SELECTED PASSAGE -
Shane Warne's first ball in Ashes cricket, on June 4 1993 -- "it was just a loosener, really" recalls Gooch -- drifted through the air, pitched outside leg and spun back sharply past Gatting's forward prod to clip the top of off stump.
There was a second's hush as the Old Trafford crowd tried to comprehend what they had just witnessed, before pandemonium broke out.
Gatting pulled a pained, 'what-the-heck-happened-there?' sort of face and trudged off.
He recalls: "I get reminded about that ball by someone almost every day.
"At first, I didn't know it had bowled me. When they all went up I thought the appeal was for lbw until I turned around and saw the stumps."
BEST CHANCE
Warne, the leading wicket-taker in Test cricket, went on to take 34 wickets in the series at 25.79 and has been the bane of English batsmen ever since.
Gooch, however -- who made 65 and 133 at Old Trafford -- believes England, having lost the last eight Ashes series, could go close in the five-match series starting on July 21.
"England have got their best chance since they last won in 1986-7 but, having said that, they are going to have to play the best cricket they have played across the series," he said.
"Australia are comfortably the strongest in world cricket, they have the track record, the experience, the class acts.
"England are playing well but they will have to play at the top of their game to have a chance. To beat Australia in two or three Tests is a big call.
"They must be aggressive, go out with belief and take the game to Australia. They must target some of their star players. If they stay back and play wait-and-see cricket, I'm not sure... We have got to find some way of making the Australians underperform.
"It's for England to win it. I don't think Australia are going to lose it."

RECORDED INFORMATION -

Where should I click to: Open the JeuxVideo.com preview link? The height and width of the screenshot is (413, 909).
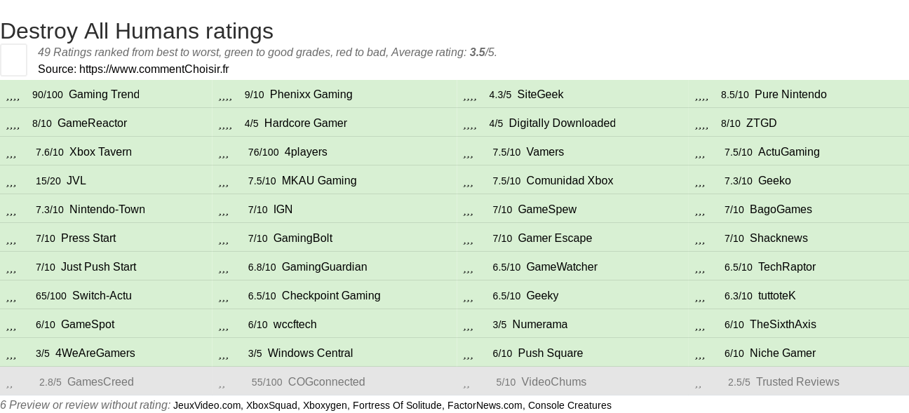206,405

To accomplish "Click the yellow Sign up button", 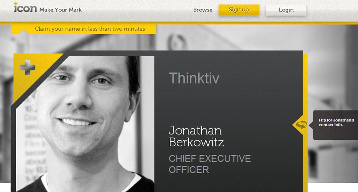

EXERCISE SET -
A - Print the Ashes article between "There was a" and "and trudged off.", inclusive.
B - Summarize the Ashes article in two sentences.
C - Carry the Ashes article forward from its final sentence.
The lines have no connection to the Ashes article.

THE RESULTS -
A -
There was a second's hush as the Old Trafford crowd tried to comprehend what they had just witnessed, before pandemonium broke out.
Gatting pulled a pained, 'what-the-heck-happened-there?' sort of face and trudged off.

B - Shane Warne's first ball in Ashes cricket, bowled at Old Trafford on June 4 1993, spun back past Gatting to clip off stump, and Warne went on to take 34 wickets in that series. Gooch believes England, who have lost the last eight Ashes series, have their best chance since 1986-7 but must play aggressively and at the top of their game against an Australia he calls the strongest side in world cricket.

C -
INJURY PROBLEMS
England look stronger than in recent years, particularly since the emergence of strike bowler Steve Harmison, but Gooch said they would have to avoid the injury problems which decimated their squads in 2001 and 2002/3.
"Harmison is England's cutting edge. It's vital that he and (Andrew) Flintoff stay fit," said Gooch.
"Some of the key issues will be (Michael) Vaughan's captaincy and run scoring. I think he needs to score like he did in Australia two years ago. I suspect the Australians will target those three because they see them as the danger."
As for Warne, Gooch thinks he may be in decline, no longer able to rip the ball quite as viciously as he did in the past. The aura, however, and the trepidation remain.
"He's a box-office cricketer. He plays cricket with his heart on his sleeve, he gives it everything, whether he's playing for Australia or Hampshire or whoever," said Gooch. "I have the utmost respect for him. I enjoyed all my tussles with him.
"He's got the reputation, the know-how and the nous. He's a formidable competitor. If you score runs against him you can sit down and have a beer and think: 'I've done a good job'.
"His personality is certainly not harmful to his cause. I think the key thing with Shane Warne is play the ball, not the man."